Stunning horse! Absolutely amazing! I want to ride a reiner : )


----------



## equiniphile (Aug 16, 2009)

Psycret (pronounced Secret), who's turning into a nice Western Pleasure gelding.










































Maserati "Mozzie" is a country English Pleasure horse with great knee action and is very responsive to aids.


































El Khapitan "Khappy" is a gray out of Estrella's sister, Silver Belle. They're uncertain as to which way Khappy's going to go at this point, but it looks like he'll be specializing in Western Pleasure.

























Below, he's the dark gray. My little sister's on him


----------



## equiniphile (Aug 16, 2009)

Little Lizzie is a sweet little girl who's still young and learning, also a reiner with a nice spin on her. She's a doll and loves being pet, running to the pasture gate when you come out.

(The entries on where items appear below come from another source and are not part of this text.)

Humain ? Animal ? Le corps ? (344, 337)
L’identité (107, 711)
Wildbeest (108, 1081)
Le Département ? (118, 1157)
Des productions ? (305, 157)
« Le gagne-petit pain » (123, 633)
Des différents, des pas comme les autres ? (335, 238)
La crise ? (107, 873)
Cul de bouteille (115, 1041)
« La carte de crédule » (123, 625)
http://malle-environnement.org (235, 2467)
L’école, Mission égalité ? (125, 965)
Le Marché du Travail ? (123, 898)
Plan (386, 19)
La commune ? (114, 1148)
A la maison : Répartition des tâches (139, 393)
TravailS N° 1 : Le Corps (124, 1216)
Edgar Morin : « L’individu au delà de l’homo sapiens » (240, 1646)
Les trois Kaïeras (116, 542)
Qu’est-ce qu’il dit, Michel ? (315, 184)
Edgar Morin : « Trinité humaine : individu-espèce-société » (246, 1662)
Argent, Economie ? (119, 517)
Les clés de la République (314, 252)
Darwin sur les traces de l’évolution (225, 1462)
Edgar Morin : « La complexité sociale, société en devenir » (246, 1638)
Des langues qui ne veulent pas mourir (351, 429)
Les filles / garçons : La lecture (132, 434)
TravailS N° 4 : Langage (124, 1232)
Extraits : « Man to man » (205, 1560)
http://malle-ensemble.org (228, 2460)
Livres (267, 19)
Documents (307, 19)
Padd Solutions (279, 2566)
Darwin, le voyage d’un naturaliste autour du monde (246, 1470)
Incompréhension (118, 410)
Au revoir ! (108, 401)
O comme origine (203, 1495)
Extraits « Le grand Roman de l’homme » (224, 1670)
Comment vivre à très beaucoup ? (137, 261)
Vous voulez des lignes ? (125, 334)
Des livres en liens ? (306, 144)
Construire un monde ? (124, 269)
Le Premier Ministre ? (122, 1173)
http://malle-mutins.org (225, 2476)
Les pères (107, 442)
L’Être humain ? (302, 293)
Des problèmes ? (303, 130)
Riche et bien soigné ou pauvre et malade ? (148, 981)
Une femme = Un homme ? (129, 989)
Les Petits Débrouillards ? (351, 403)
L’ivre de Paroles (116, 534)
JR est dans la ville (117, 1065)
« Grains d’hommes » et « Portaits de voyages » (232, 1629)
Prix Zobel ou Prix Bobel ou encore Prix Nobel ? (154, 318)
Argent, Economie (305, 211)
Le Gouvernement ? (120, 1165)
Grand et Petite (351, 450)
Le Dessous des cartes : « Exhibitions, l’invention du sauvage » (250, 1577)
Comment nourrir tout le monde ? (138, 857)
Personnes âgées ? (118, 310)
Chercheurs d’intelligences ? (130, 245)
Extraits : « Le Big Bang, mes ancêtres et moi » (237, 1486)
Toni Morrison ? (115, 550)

Southern Grace, my favorite girl, is a 13-yr old National Show Horse (arab/saddlebred cross) and does English Pleasure.


----------



## equiniphile (Aug 16, 2009)

(from left to right) Mozzie, Psycret, Junior, and Lizzie's butt









Estrella and Psycret:









Psycret and Lizzie:









A few of the 2-yr olds:


















I'm done. That was 65 pics!


----------



## CinderEve (Oct 26, 2010)

Absolutely gorgeous horses!


----------



## ilovemyPhillip (Apr 4, 2009)

Wow, awesome.


----------



## horseluver2435 (May 27, 2009)

All beautiful horses!


----------



## smrobs (Jul 30, 2008)

Gorgeous herd there. Looks like you had fun.


----------



## Poseidon (Oct 1, 2010)

I love Lizzie's massive ears!


----------



## Wild Heart (Oct 4, 2010)

Wow, your Uncle and Aunt have such stunning horses! I've always wanted to ride a trained reining horse.


----------



## PintoTess (Aug 18, 2010)

gosh so nice horses!! all of them especially the NSH!!!


----------



## inaclick (Jun 6, 2010)

Your uncle has gorgeous horses! I bet you had loads of fun. 
Congrats!
I can't name a favorite, all look exceptionally nice.


----------